#### Data provided ####

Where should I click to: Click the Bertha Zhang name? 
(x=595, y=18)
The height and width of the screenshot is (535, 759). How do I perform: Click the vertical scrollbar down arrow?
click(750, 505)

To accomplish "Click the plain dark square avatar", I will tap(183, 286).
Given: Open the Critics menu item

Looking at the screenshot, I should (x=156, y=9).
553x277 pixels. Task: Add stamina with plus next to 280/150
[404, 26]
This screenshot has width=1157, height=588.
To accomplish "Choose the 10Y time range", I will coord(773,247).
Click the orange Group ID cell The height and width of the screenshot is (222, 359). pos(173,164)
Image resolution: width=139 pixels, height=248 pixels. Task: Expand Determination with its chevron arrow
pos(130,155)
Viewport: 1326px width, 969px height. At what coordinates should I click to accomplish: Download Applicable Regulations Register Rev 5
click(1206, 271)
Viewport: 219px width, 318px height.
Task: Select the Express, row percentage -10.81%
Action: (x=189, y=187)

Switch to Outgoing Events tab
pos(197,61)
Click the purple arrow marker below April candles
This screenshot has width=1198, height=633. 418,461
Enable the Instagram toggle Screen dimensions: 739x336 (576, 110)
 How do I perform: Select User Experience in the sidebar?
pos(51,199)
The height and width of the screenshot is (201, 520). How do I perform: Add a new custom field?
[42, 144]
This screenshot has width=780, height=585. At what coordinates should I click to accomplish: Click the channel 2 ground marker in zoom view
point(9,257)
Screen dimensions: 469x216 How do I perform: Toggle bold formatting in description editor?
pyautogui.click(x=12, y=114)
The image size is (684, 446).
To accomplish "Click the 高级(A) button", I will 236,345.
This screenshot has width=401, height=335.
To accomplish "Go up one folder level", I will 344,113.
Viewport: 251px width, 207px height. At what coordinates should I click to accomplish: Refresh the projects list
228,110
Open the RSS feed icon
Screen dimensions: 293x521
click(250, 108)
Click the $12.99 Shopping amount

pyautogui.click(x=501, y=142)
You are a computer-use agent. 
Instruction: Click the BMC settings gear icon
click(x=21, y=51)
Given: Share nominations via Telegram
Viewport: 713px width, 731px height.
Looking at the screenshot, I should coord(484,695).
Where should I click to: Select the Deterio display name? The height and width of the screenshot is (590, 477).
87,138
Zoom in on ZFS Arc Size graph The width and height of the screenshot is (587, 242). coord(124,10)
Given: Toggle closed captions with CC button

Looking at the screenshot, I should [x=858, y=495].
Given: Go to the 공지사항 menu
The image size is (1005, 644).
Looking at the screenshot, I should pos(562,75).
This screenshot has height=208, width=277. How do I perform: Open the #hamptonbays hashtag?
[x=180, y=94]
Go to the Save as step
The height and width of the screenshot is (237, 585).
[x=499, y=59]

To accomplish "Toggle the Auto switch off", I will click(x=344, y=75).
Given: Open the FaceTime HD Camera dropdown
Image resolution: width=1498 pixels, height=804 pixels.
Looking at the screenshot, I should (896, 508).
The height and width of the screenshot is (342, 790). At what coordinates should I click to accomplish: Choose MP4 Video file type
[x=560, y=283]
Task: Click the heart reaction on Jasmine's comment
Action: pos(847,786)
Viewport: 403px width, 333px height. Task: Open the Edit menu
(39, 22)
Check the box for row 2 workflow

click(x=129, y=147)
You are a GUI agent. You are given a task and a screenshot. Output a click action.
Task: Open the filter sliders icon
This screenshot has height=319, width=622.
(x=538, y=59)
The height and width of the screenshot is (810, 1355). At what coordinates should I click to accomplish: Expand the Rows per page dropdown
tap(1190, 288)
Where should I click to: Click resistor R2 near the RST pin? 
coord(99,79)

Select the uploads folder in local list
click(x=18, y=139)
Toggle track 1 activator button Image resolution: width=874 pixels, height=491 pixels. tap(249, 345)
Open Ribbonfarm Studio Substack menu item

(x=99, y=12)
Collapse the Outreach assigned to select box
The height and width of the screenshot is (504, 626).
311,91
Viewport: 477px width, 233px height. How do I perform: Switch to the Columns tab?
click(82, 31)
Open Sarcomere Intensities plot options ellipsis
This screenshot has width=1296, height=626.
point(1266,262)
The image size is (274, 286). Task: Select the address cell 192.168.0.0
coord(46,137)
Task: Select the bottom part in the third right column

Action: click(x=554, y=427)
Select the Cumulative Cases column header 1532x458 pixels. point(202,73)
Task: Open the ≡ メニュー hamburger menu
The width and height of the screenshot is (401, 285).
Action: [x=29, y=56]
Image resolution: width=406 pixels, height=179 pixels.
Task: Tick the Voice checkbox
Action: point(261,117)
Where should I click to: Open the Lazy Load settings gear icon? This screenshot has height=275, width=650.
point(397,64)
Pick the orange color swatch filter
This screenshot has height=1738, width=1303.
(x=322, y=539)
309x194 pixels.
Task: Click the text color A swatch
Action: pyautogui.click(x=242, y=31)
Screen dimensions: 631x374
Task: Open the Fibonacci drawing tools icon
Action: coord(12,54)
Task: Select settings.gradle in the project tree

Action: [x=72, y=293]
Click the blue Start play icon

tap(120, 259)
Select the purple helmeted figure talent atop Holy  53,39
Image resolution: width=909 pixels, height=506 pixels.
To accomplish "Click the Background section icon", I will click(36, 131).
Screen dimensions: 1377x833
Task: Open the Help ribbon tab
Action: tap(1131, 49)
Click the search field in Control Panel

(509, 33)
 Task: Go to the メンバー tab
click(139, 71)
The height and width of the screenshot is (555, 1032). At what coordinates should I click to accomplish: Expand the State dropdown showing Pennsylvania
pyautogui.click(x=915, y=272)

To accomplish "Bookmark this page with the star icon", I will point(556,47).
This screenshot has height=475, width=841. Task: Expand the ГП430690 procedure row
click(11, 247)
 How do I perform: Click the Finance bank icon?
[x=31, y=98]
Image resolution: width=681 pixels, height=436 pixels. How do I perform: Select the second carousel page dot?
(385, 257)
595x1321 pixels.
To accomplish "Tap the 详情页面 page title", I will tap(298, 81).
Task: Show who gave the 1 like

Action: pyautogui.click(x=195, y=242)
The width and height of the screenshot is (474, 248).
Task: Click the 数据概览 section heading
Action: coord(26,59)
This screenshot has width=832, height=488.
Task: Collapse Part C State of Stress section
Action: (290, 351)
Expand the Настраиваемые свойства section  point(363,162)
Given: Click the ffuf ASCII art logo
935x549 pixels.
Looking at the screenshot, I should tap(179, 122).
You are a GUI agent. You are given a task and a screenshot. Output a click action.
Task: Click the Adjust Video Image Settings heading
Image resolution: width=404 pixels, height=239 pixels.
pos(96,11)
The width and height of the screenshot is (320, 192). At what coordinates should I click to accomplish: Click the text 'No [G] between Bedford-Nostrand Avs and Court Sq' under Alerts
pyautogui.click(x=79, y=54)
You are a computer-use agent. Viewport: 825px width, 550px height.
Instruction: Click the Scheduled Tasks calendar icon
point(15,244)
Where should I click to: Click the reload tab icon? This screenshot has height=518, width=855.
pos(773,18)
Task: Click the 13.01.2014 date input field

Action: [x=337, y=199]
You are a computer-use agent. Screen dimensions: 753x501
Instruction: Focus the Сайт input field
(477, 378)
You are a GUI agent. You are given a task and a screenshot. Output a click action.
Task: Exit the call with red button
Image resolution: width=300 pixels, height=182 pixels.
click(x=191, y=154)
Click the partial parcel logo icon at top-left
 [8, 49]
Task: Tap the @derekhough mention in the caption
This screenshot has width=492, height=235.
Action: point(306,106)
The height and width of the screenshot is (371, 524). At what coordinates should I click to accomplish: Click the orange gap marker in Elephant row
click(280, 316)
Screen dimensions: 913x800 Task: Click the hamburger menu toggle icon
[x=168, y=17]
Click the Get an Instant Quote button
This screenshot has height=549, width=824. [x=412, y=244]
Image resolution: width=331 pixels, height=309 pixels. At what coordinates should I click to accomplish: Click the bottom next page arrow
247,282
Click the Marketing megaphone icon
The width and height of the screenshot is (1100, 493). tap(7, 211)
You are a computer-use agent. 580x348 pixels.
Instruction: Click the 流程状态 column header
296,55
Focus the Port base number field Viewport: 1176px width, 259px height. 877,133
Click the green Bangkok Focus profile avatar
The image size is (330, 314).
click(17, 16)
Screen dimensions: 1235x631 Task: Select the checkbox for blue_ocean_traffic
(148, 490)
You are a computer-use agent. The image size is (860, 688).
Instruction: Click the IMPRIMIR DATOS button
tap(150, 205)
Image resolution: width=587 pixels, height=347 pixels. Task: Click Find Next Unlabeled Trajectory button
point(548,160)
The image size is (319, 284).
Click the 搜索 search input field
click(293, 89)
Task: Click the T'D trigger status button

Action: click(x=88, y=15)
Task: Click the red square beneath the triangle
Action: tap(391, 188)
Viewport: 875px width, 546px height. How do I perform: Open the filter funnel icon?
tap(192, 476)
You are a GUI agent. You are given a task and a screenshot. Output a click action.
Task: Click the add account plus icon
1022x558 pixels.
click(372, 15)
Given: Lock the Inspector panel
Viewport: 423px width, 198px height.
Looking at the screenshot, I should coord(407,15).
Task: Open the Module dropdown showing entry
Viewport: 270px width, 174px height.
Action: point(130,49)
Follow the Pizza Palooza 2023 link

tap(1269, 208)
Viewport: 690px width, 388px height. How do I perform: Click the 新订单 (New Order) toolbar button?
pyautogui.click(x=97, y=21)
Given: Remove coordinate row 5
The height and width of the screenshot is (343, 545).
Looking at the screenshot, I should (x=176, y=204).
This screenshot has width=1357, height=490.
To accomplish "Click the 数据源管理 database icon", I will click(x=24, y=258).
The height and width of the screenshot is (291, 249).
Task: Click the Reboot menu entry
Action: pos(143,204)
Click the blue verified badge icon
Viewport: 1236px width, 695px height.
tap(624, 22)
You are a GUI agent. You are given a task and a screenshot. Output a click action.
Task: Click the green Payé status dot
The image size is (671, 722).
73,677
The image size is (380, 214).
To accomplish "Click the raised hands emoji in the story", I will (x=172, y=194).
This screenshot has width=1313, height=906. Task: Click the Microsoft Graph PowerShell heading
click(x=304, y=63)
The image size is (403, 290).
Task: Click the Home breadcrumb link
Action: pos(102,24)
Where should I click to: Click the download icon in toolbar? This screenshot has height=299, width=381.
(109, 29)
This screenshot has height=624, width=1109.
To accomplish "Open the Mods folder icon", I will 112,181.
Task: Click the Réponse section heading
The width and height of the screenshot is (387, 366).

####

◆ Exercise prompt: Of all the lines in the data above, show only those that hold the word "computer".

◆ Answer below:
You are a computer-use agent. 
You are a computer-use agent. Viewport: 825px width, 550px height.
You are a computer-use agent. Screen dimensions: 753x501
You are a computer-use agent. 580x348 pixels.
You are a computer-use agent. The image size is (860, 688).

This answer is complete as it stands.